### Exercise instructions
Output the records, every one, exactly as given.
━━ Given entries ━━
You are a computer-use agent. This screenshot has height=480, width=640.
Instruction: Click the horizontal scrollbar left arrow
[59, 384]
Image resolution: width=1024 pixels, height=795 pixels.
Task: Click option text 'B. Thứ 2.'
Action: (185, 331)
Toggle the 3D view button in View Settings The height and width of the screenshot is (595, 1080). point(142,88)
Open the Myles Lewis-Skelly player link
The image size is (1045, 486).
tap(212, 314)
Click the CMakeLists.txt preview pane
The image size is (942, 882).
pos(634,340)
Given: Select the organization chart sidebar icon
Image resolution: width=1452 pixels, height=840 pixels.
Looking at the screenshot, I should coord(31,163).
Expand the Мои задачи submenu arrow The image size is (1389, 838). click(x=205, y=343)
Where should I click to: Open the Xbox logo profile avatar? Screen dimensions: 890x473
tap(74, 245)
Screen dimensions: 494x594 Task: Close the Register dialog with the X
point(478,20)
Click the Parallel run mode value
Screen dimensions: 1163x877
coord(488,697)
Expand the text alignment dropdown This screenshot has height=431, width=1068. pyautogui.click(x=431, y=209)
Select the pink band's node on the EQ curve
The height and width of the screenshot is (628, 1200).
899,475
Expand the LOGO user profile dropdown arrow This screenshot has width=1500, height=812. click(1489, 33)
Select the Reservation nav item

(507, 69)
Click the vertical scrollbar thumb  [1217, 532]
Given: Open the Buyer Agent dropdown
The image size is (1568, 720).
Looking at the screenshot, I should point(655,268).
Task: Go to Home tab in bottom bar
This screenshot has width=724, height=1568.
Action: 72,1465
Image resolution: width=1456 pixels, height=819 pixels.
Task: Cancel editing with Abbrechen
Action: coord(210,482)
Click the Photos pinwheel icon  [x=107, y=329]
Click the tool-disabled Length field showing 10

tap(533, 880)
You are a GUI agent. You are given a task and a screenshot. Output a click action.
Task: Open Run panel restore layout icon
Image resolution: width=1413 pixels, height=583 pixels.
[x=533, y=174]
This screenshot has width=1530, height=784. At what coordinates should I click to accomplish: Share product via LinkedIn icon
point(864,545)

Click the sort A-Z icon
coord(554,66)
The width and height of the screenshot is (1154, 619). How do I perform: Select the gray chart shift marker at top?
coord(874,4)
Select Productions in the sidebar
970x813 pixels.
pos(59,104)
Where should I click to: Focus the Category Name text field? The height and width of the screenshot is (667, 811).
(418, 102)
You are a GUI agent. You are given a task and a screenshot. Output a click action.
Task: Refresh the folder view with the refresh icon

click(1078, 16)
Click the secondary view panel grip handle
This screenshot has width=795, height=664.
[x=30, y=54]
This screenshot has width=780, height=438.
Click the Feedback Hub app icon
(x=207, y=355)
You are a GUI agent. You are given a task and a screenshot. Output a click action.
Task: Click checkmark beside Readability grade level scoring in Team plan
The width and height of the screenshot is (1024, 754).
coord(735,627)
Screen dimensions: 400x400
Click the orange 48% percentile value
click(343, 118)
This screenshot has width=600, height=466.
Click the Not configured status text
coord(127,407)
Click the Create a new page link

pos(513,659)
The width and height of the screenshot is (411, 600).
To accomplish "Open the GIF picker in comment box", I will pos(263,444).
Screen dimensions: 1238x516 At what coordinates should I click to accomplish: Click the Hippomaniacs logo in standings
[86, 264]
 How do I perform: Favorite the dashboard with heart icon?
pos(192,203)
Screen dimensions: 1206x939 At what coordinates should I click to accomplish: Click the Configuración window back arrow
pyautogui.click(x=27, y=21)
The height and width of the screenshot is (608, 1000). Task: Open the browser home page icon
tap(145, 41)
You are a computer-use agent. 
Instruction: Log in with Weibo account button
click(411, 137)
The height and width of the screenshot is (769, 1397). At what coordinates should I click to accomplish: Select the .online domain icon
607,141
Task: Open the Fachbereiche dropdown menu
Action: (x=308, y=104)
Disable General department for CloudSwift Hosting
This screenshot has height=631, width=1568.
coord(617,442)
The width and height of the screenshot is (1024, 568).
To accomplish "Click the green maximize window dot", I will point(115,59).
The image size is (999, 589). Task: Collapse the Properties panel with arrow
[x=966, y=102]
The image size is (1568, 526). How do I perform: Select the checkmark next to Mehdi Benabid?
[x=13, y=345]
━━━
### Answer below
You are a computer-use agent. This screenshot has height=480, width=640.
Instruction: Click the horizontal scrollbar left arrow
[59, 384]
Image resolution: width=1024 pixels, height=795 pixels.
Task: Click option text 'B. Thứ 2.'
Action: (185, 331)
Toggle the 3D view button in View Settings The height and width of the screenshot is (595, 1080). point(142,88)
Open the Myles Lewis-Skelly player link
The image size is (1045, 486).
tap(212, 314)
Click the CMakeLists.txt preview pane
The image size is (942, 882).
pos(634,340)
Given: Select the organization chart sidebar icon
Image resolution: width=1452 pixels, height=840 pixels.
Looking at the screenshot, I should coord(31,163).
Expand the Мои задачи submenu arrow The image size is (1389, 838). click(x=205, y=343)
Where should I click to: Open the Xbox logo profile avatar? Screen dimensions: 890x473
tap(74, 245)
Screen dimensions: 494x594 Task: Close the Register dialog with the X
point(478,20)
Click the Parallel run mode value
Screen dimensions: 1163x877
coord(488,697)
Expand the text alignment dropdown This screenshot has height=431, width=1068. pyautogui.click(x=431, y=209)
Select the pink band's node on the EQ curve
The height and width of the screenshot is (628, 1200).
899,475
Expand the LOGO user profile dropdown arrow This screenshot has width=1500, height=812. click(1489, 33)
Select the Reservation nav item

(507, 69)
Click the vertical scrollbar thumb  [1217, 532]
Given: Open the Buyer Agent dropdown
The image size is (1568, 720).
Looking at the screenshot, I should point(655,268).
Task: Go to Home tab in bottom bar
This screenshot has width=724, height=1568.
Action: 72,1465
Image resolution: width=1456 pixels, height=819 pixels.
Task: Cancel editing with Abbrechen
Action: coord(210,482)
Click the Photos pinwheel icon  [x=107, y=329]
Click the tool-disabled Length field showing 10

tap(533, 880)
You are a GUI agent. You are given a task and a screenshot. Output a click action.
Task: Open Run panel restore layout icon
Image resolution: width=1413 pixels, height=583 pixels.
[x=533, y=174]
This screenshot has width=1530, height=784. At what coordinates should I click to accomplish: Share product via LinkedIn icon
point(864,545)

Click the sort A-Z icon
coord(554,66)
The width and height of the screenshot is (1154, 619). How do I perform: Select the gray chart shift marker at top?
coord(874,4)
Select Productions in the sidebar
970x813 pixels.
pos(59,104)
Where should I click to: Focus the Category Name text field? The height and width of the screenshot is (667, 811).
(418, 102)
You are a GUI agent. You are given a task and a screenshot. Output a click action.
Task: Refresh the folder view with the refresh icon

click(1078, 16)
Click the secondary view panel grip handle
This screenshot has width=795, height=664.
[x=30, y=54]
This screenshot has width=780, height=438.
Click the Feedback Hub app icon
(x=207, y=355)
You are a GUI agent. You are given a task and a screenshot. Output a click action.
Task: Click checkmark beside Readability grade level scoring in Team plan
The width and height of the screenshot is (1024, 754).
coord(735,627)
Screen dimensions: 400x400
Click the orange 48% percentile value
click(343, 118)
This screenshot has width=600, height=466.
Click the Not configured status text
coord(127,407)
Click the Create a new page link

pos(513,659)
The width and height of the screenshot is (411, 600).
To accomplish "Open the GIF picker in comment box", I will pos(263,444).
Screen dimensions: 1238x516 At what coordinates should I click to accomplish: Click the Hippomaniacs logo in standings
[86, 264]
 How do I perform: Favorite the dashboard with heart icon?
pos(192,203)
Screen dimensions: 1206x939 At what coordinates should I click to accomplish: Click the Configuración window back arrow
pyautogui.click(x=27, y=21)
The height and width of the screenshot is (608, 1000). Task: Open the browser home page icon
tap(145, 41)
You are a computer-use agent. 
Instruction: Log in with Weibo account button
click(411, 137)
The height and width of the screenshot is (769, 1397). At what coordinates should I click to accomplish: Select the .online domain icon
607,141
Task: Open the Fachbereiche dropdown menu
Action: (x=308, y=104)
Disable General department for CloudSwift Hosting
This screenshot has height=631, width=1568.
coord(617,442)
The width and height of the screenshot is (1024, 568).
To accomplish "Click the green maximize window dot", I will point(115,59).
The image size is (999, 589). Task: Collapse the Properties panel with arrow
[x=966, y=102]
The image size is (1568, 526). How do I perform: Select the checkmark next to Mehdi Benabid?
[x=13, y=345]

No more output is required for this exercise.